Stored items:
****************************************

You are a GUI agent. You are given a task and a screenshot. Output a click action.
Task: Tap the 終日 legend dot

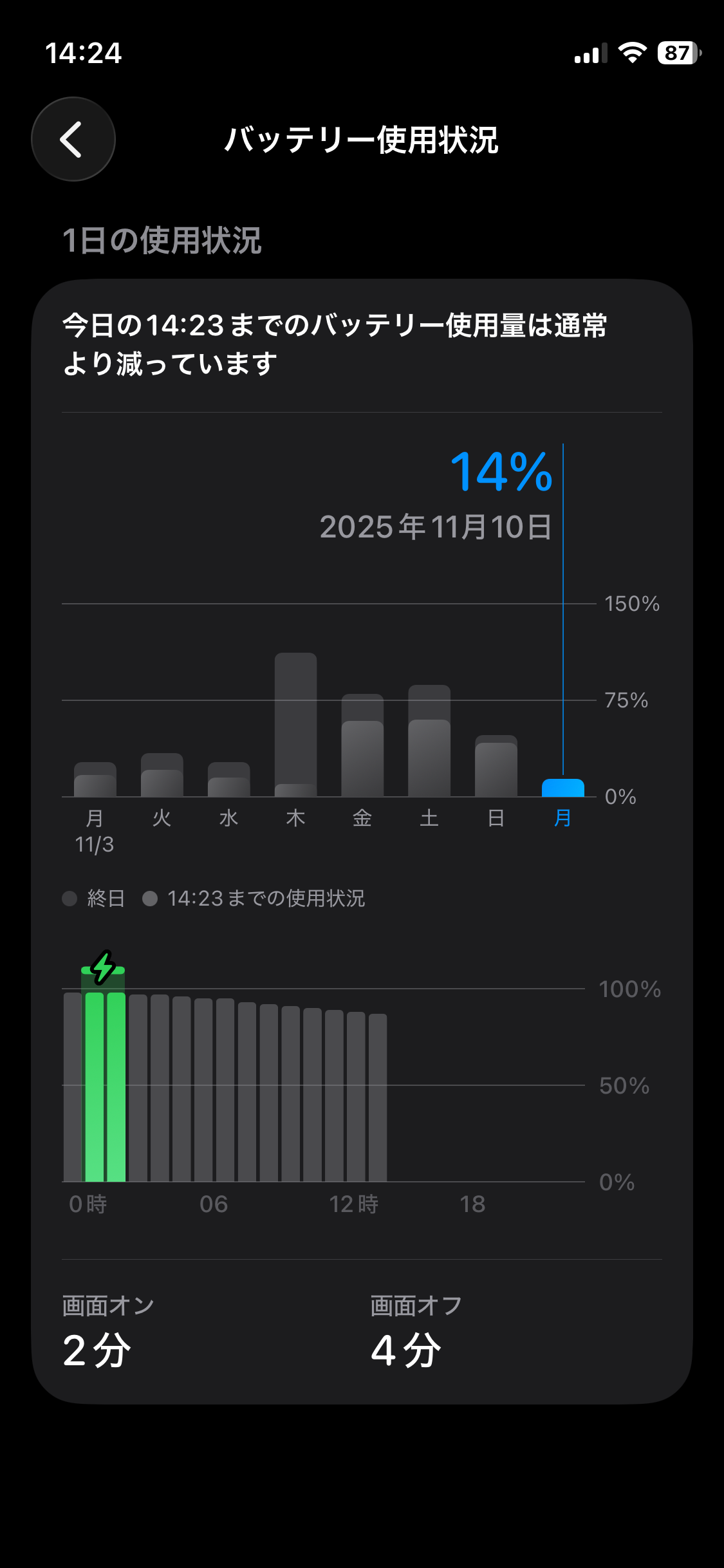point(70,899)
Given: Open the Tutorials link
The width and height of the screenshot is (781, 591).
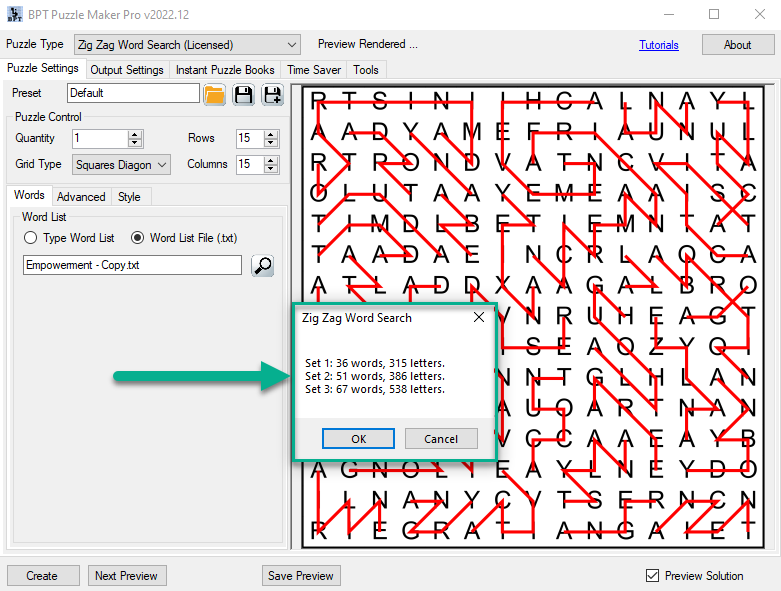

****************************************

Your assignment: Write out each line above that contains the word "screenshot".

Exercise answer:
You are a GUI agent. You are given a task and a screenshot. Output a click action.
The width and height of the screenshot is (781, 591).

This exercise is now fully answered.